* _To do_: Where the line containing "Image resolution: width=438" appears in the entries below, start there and print only that line and every line after it, exactly, through the end, excluding pictures.

(Screenshot grounding data)
**********

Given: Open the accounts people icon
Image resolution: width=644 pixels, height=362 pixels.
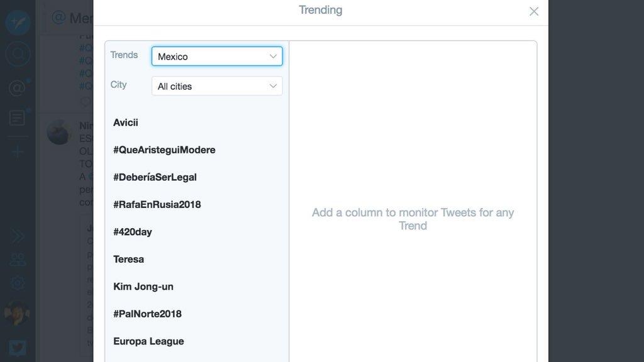Looking at the screenshot, I should (x=18, y=259).
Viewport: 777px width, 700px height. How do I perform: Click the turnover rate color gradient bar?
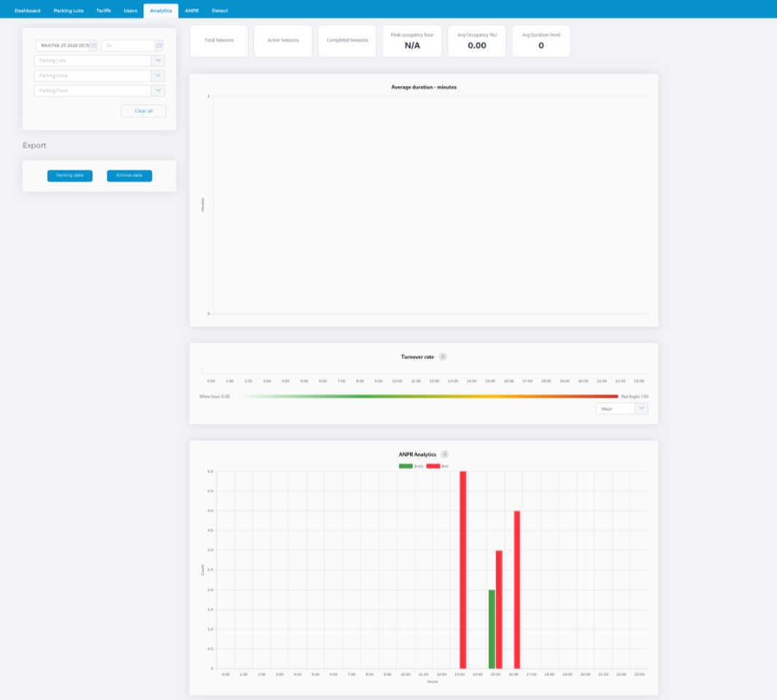coord(429,396)
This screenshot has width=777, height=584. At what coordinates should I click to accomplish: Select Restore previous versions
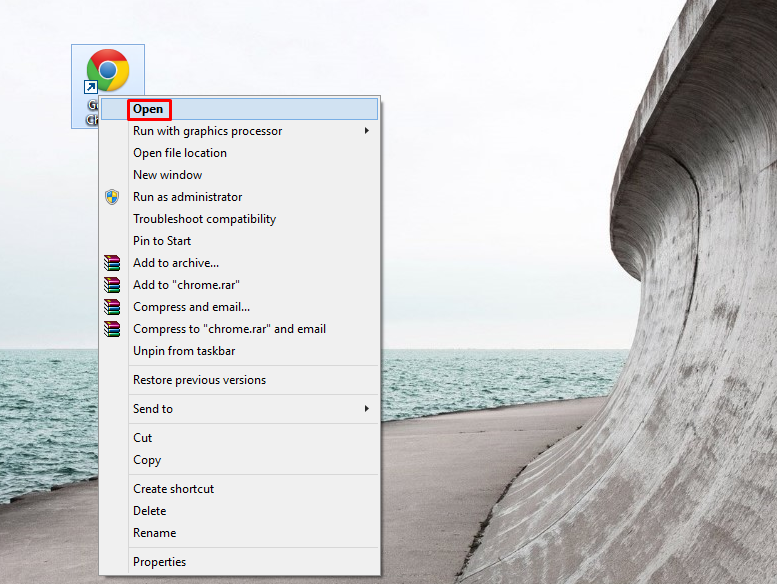click(x=199, y=380)
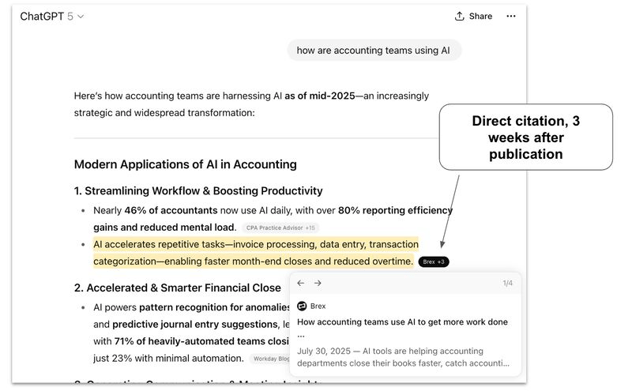The image size is (632, 391).
Task: Open the Brex +3 citation pill
Action: click(433, 262)
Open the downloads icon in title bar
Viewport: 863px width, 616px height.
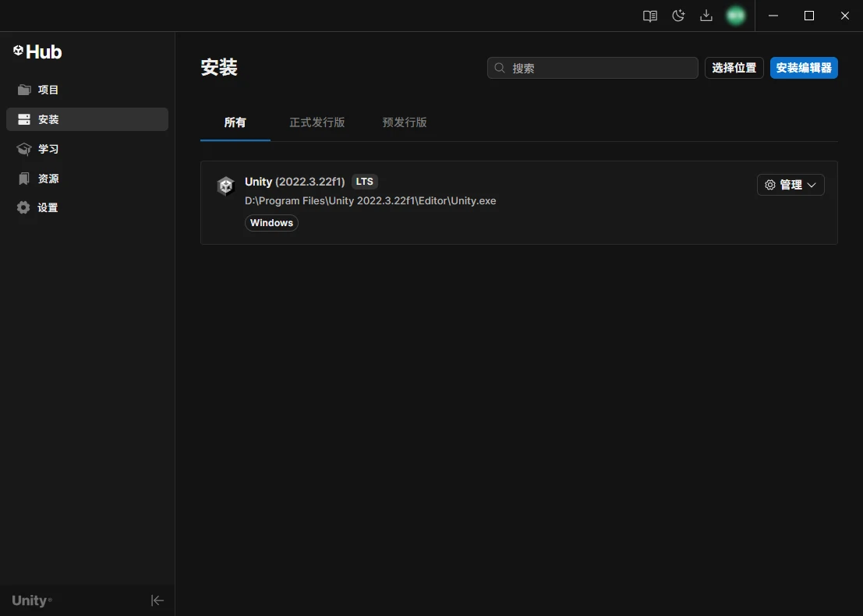tap(706, 16)
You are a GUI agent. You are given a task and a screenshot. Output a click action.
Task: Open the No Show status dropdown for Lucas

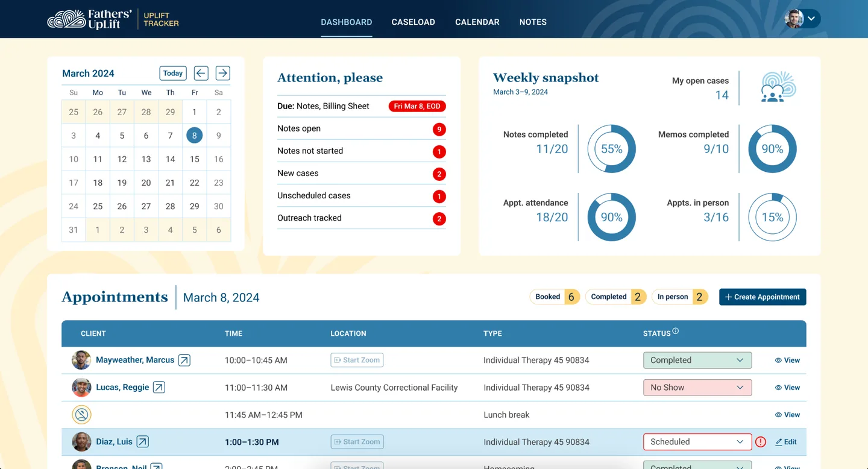[x=697, y=387]
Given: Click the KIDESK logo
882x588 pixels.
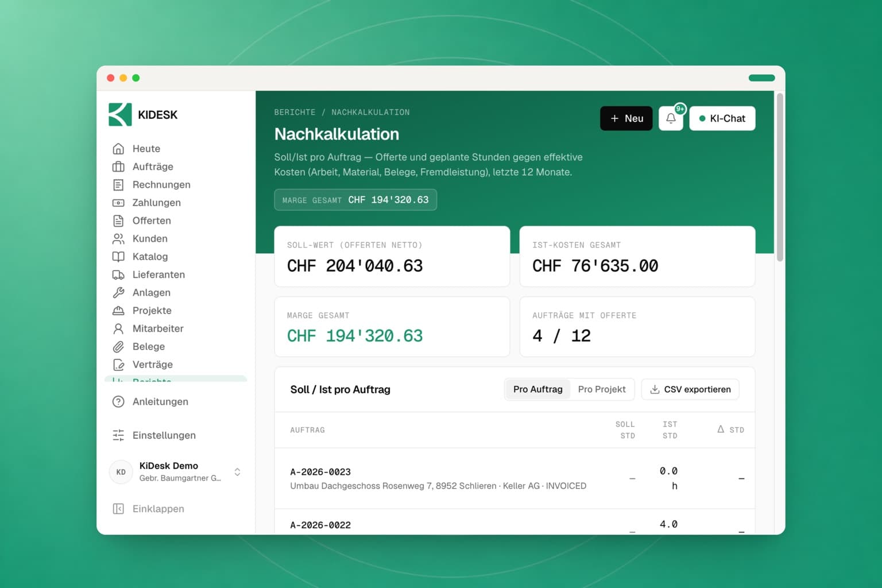Looking at the screenshot, I should (x=144, y=114).
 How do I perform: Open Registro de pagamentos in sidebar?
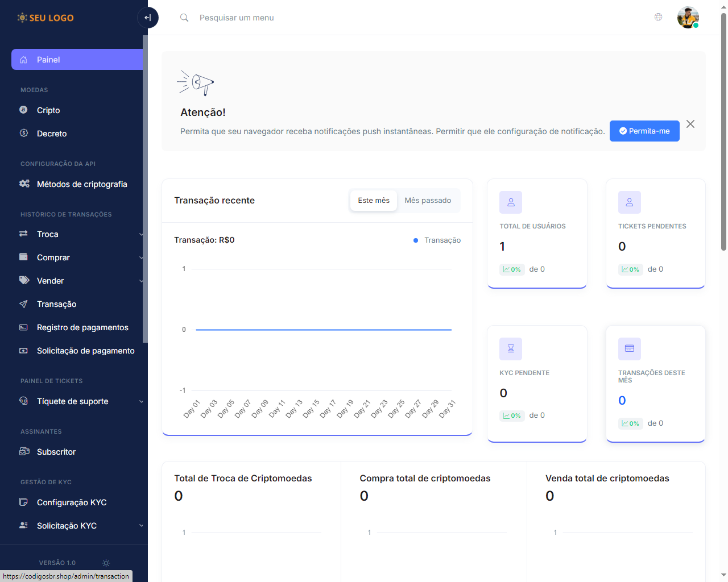[x=82, y=327]
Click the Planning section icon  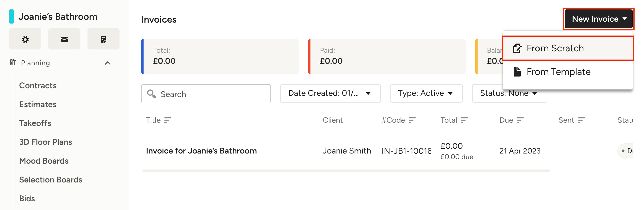point(13,62)
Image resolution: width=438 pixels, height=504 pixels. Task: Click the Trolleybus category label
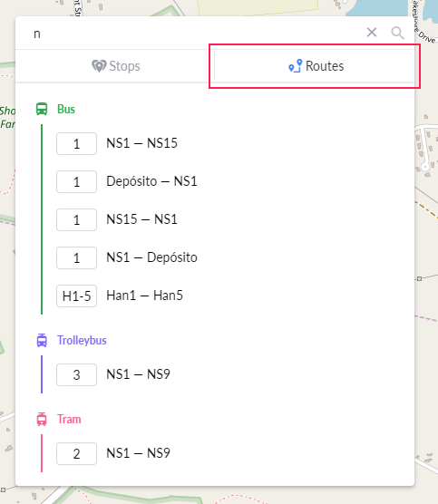[82, 341]
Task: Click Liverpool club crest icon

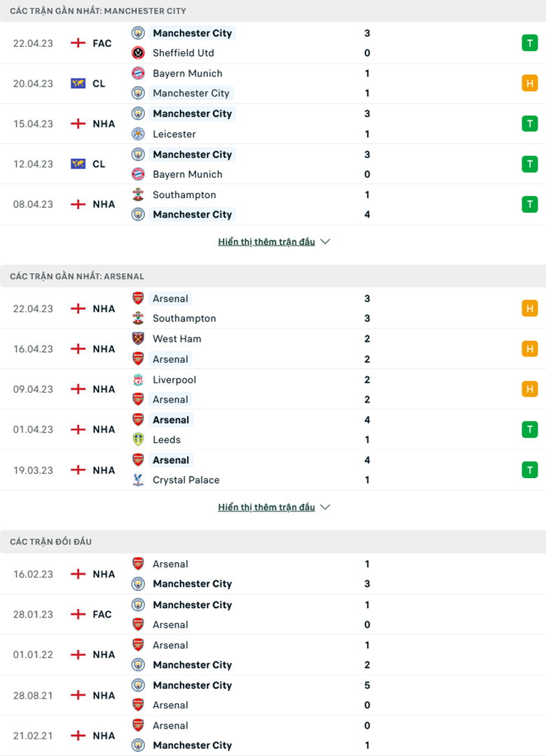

**********

* _Answer for this exercise_:
Image resolution: width=438 pixels, height=504 pixels. Task: Click the Trolleybus category label
[82, 341]
Task: Click Liverpool club crest icon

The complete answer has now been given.